Would like to hear more discussion of toeprinting assay. Sounds very useful in this context.
HeLa cell extracts were nicely used to demonstrate that m6A enables cap-independent translation. Good use of m7GppG for a control!
Figure 2 was my favorite figure. Easy to read and not dense. Convincing without the need of extra complexity seen in other papers.
Also really liked Figure 3. The addition of a hairpin at the 5' UTR was great, one of my favorite experiments in the paper.
Their biggest weakness with cell stress was only testing HSP70 presence to heat shock. Where are the data supporting eIF3 in heat shock conditions?
Interesting that un-capped translation is available in eukaryotes; when do eukaryotes need this in response to cell stress? Already have HSPs to help correct mis-translations or other checkpoints to prevent cell cycle and other protective programs.
week 10 December 12 2017 - Nucleic acid detection with CRISPR-Cas13a/C2c2
This is a really cool paper. A nice way to go from the very detailed research of previous papers to a clinical and translation focused science paper. An really good example of how basic science is utilized to positively impact humanity in an accessible way.
Thinking about this paper for lower income regions made me think of, is qPCR cheap and easy to do in a rural/low income area?
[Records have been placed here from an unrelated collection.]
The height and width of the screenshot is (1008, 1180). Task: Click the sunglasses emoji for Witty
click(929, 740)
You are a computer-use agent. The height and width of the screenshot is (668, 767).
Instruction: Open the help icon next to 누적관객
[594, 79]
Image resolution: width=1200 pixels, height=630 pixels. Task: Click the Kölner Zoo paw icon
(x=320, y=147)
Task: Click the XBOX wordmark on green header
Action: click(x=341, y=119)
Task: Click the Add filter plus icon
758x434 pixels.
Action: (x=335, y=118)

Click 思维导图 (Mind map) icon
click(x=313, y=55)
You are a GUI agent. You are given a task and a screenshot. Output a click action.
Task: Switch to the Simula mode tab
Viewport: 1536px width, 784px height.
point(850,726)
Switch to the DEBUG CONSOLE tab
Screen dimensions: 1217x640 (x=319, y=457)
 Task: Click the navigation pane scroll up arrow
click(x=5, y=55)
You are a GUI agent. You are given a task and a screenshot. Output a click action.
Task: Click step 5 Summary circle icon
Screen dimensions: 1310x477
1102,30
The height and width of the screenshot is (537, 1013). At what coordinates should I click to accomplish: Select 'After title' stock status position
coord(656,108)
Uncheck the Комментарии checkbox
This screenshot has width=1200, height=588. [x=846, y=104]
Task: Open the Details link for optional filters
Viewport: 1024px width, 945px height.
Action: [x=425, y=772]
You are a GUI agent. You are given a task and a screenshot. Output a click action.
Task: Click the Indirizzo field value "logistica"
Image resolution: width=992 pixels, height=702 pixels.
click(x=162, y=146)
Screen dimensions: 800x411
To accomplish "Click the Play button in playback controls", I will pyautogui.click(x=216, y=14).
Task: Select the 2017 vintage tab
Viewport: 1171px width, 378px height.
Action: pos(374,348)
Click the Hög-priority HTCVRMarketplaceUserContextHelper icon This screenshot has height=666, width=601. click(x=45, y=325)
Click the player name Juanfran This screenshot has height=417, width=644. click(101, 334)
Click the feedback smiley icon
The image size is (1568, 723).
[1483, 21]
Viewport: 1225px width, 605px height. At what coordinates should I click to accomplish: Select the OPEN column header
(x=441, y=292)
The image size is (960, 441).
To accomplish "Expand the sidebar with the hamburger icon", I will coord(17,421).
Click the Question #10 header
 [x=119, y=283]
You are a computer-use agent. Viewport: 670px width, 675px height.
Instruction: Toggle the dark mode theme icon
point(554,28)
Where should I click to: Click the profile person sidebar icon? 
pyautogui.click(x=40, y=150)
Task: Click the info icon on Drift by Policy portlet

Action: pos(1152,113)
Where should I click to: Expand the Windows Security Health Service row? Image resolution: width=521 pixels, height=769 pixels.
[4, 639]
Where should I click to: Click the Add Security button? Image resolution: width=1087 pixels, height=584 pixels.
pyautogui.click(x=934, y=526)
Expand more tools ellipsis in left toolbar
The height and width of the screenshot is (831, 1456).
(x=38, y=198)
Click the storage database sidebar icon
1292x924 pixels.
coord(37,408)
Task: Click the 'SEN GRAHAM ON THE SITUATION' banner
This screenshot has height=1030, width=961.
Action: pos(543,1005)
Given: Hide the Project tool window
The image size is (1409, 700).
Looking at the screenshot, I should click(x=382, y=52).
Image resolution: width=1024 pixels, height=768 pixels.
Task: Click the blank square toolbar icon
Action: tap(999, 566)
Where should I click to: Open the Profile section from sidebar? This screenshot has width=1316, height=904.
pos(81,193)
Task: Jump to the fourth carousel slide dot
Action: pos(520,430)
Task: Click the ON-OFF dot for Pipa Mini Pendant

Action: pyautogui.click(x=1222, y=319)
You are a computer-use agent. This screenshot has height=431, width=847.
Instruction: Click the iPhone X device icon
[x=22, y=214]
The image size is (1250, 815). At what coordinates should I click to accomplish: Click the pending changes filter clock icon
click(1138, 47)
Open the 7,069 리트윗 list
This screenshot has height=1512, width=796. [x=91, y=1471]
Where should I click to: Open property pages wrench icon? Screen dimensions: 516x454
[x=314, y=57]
I suppose there may be old qPCR tools that are cheaply available to take advantage of SHERLOCK.
The sensitivity of SHERLOCK is pretty astonishing. That's like finding a needle in a haystack the size of Oregon.
I would like to ask about variation in the loop motif of the crRNA. Does it also require strict rules to have the correct loop to function in recognition of the target RNA.
The assay seems very straightforward. It also sounds like contamination shouldn't be an issue since the authors show discrimination off of SNPs at low concentrations.
The clinical promise is really compelling. The sensitivity could tell you that you have Dengue before you get the fevers for example.
- I wonder if it could be used to Dx sepsis, which kills 500 people a day in the US. All ages. Hard to Dx and once people start getting sick it is often too late for effective intervention.